WHAT THE TASK ASKS | Each record should be given back exactly, with none missing.

Stored data
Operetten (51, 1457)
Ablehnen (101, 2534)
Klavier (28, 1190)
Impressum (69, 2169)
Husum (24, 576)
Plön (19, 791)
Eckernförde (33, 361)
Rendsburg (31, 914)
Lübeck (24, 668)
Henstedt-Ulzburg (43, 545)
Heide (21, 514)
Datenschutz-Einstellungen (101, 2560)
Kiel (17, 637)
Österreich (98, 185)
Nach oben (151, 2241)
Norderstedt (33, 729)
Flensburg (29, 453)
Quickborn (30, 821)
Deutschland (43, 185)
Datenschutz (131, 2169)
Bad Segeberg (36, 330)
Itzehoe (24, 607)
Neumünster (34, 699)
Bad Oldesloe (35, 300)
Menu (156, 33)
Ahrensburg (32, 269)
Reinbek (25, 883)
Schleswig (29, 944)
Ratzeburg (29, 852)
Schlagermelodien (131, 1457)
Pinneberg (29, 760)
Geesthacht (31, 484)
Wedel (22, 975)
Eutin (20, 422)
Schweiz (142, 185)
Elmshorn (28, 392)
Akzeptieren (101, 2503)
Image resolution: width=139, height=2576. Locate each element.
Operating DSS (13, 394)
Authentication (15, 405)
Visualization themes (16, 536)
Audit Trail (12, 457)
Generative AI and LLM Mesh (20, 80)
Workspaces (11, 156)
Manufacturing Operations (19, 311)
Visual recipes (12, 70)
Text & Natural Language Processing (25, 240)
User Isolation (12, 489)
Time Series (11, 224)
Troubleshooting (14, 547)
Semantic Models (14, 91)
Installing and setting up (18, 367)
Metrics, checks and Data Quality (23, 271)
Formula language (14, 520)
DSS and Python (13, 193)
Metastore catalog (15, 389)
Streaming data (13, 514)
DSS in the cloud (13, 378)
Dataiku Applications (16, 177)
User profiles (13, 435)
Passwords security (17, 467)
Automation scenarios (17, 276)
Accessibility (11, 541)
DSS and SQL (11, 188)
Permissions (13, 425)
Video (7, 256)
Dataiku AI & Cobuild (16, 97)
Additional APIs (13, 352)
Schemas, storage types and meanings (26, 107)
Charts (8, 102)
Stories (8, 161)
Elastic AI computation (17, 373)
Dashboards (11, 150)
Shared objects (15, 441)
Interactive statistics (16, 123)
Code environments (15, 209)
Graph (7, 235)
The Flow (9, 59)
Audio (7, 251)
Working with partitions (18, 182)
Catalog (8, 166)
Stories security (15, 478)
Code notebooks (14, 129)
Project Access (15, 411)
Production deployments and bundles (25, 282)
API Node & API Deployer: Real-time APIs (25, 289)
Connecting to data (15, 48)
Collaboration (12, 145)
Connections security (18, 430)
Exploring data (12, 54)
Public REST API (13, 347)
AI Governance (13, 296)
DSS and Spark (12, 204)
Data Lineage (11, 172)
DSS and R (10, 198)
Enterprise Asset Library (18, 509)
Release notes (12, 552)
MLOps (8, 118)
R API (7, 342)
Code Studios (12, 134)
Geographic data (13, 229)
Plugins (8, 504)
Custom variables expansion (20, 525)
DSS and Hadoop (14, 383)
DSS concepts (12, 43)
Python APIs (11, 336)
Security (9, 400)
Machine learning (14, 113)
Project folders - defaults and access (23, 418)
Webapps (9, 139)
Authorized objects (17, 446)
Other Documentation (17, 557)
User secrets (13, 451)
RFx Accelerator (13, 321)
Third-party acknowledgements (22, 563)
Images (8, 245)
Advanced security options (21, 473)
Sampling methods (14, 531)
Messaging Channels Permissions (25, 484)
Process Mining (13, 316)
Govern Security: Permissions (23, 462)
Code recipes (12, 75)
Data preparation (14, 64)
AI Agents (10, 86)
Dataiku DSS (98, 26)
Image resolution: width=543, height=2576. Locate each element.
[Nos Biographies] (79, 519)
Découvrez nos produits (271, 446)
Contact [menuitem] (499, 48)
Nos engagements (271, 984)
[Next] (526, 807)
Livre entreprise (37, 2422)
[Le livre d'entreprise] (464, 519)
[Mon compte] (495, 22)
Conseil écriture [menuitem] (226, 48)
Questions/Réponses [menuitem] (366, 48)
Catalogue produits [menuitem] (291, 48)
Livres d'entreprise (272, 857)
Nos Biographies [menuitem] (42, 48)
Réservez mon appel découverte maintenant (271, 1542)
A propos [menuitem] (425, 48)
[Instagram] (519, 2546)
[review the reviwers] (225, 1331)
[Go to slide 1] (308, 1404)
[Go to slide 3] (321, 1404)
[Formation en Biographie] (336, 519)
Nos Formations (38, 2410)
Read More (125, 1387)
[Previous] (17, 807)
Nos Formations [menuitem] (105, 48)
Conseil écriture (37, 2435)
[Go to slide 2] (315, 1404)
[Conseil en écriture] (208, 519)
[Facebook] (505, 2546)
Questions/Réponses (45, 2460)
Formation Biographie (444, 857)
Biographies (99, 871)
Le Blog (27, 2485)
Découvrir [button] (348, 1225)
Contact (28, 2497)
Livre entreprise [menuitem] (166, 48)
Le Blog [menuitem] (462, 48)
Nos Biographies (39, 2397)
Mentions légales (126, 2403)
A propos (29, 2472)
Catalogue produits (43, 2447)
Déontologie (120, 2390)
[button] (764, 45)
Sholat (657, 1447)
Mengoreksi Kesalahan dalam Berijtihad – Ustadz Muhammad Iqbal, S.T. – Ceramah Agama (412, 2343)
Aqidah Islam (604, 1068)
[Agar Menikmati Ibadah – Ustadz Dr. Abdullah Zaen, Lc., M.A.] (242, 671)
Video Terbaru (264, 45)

WRITTEN ANSWER |
Operetten (51, 1457)
Ablehnen (101, 2534)
Klavier (28, 1190)
Impressum (69, 2169)
Husum (24, 576)
Plön (19, 791)
Eckernförde (33, 361)
Rendsburg (31, 914)
Lübeck (24, 668)
Henstedt-Ulzburg (43, 545)
Heide (21, 514)
Datenschutz-Einstellungen (101, 2560)
Kiel (17, 637)
Österreich (98, 185)
Nach oben (151, 2241)
Norderstedt (33, 729)
Flensburg (29, 453)
Quickborn (30, 821)
Deutschland (43, 185)
Datenschutz (131, 2169)
Bad Segeberg (36, 330)
Itzehoe (24, 607)
Neumünster (34, 699)
Bad Oldesloe (35, 300)
Menu (156, 33)
Ahrensburg (32, 269)
Reinbek (25, 883)
Schleswig (29, 944)
Ratzeburg (29, 852)
Schlagermelodien (131, 1457)
Pinneberg (29, 760)
Geesthacht (31, 484)
Wedel (22, 975)
Eutin (20, 422)
Schweiz (142, 185)
Elmshorn (28, 392)
Akzeptieren (101, 2503)
Image resolution: width=139, height=2576. Locate each element.
Operating DSS (13, 394)
Authentication (15, 405)
Visualization themes (16, 536)
Audit Trail (12, 457)
Generative AI and LLM Mesh (20, 80)
Workspaces (11, 156)
Manufacturing Operations (19, 311)
Visual recipes (12, 70)
Text & Natural Language Processing (25, 240)
User Isolation (12, 489)
Time Series (11, 224)
Troubleshooting (14, 547)
Semantic Models (14, 91)
Installing and setting up (18, 367)
Metrics, checks and Data Quality (23, 271)
Formula language (14, 520)
DSS and Python (13, 193)
Metastore catalog (15, 389)
Streaming data (13, 514)
DSS in the cloud (13, 378)
Dataiku Applications (16, 177)
User profiles (13, 435)
Passwords security (17, 467)
Automation scenarios (17, 276)
Accessibility (11, 541)
DSS and SQL (11, 188)
Permissions (13, 425)
Video (7, 256)
Dataiku AI & Cobuild (16, 97)
Additional APIs (13, 352)
Schemas, storage types and meanings (26, 107)
Charts (8, 102)
Stories (8, 161)
Elastic AI computation (17, 373)
Dashboards (11, 150)
Shared objects (15, 441)
Interactive statistics (16, 123)
Code environments (15, 209)
Graph (7, 235)
The Flow (9, 59)
Audio (7, 251)
Working with partitions (18, 182)
Catalog (8, 166)
Stories security (15, 478)
Code notebooks (14, 129)
Project Access (15, 411)
Production deployments and bundles (25, 282)
API Node & API Deployer: Real-time APIs (25, 289)
Connecting to data (15, 48)
Collaboration (12, 145)
Connections security (18, 430)
Exploring data (12, 54)
Public REST API (13, 347)
AI Governance (13, 296)
DSS and Spark (12, 204)
Data Lineage (11, 172)
DSS and R (10, 198)
Enterprise Asset Library (18, 509)
Release notes (12, 552)
MLOps (8, 118)
R API (7, 342)
Code Studios (12, 134)
Geographic data (13, 229)
Plugins (8, 504)
Custom variables expansion (20, 525)
DSS and Hadoop (14, 383)
DSS concepts (12, 43)
Python APIs (11, 336)
Security (9, 400)
Machine learning (14, 113)
Project folders - defaults and access (23, 418)
Webapps (9, 139)
Authorized objects (17, 446)
Other Documentation (17, 557)
User secrets (13, 451)
RFx Accelerator (13, 321)
Third-party acknowledgements (22, 563)
Images (8, 245)
Advanced security options (21, 473)
Sampling methods (14, 531)
Messaging Channels Permissions (25, 484)
Process Mining (13, 316)
Govern Security: Permissions (23, 462)
Code recipes (12, 75)
Data preparation (14, 64)
AI Agents (10, 86)
Dataiku DSS (98, 26)
Image resolution: width=543, height=2576. Locate each element.
[Nos Biographies] (79, 519)
Découvrez nos produits (271, 446)
Contact [menuitem] (499, 48)
Nos engagements (271, 984)
[Next] (526, 807)
Livre entreprise (37, 2422)
[Le livre d'entreprise] (464, 519)
[Mon compte] (495, 22)
Conseil écriture [menuitem] (226, 48)
Questions/Réponses [menuitem] (366, 48)
Catalogue produits [menuitem] (291, 48)
Livres d'entreprise (272, 857)
Nos Biographies [menuitem] (42, 48)
Réservez mon appel découverte maintenant (271, 1542)
A propos [menuitem] (425, 48)
[Instagram] (519, 2546)
[review the reviwers] (225, 1331)
[Go to slide 1] (308, 1404)
[Go to slide 3] (321, 1404)
[Formation en Biographie] (336, 519)
Nos Formations (38, 2410)
Read More (125, 1387)
[Previous] (17, 807)
Nos Formations [menuitem] (105, 48)
Conseil écriture (37, 2435)
[Go to slide 2] (315, 1404)
[Conseil en écriture] (208, 519)
[Facebook] (505, 2546)
Questions/Réponses (45, 2460)
Formation Biographie (444, 857)
Biographies (99, 871)
Le Blog (27, 2485)
Découvrir [button] (348, 1225)
Contact (28, 2497)
Livre entreprise [menuitem] (166, 48)
Le Blog [menuitem] (462, 48)
Nos Biographies (39, 2397)
Mentions légales (126, 2403)
A propos (29, 2472)
Catalogue produits (43, 2447)
Déontologie (120, 2390)
[button] (764, 45)
Sholat (657, 1447)
Mengoreksi Kesalahan dalam Berijtihad – Ustadz Muhammad Iqbal, S.T. – Ceramah Agama (412, 2343)
Aqidah Islam (604, 1068)
[Agar Menikmati Ibadah – Ustadz Dr. Abdullah Zaen, Lc., M.A.] (242, 671)
Video Terbaru (264, 45)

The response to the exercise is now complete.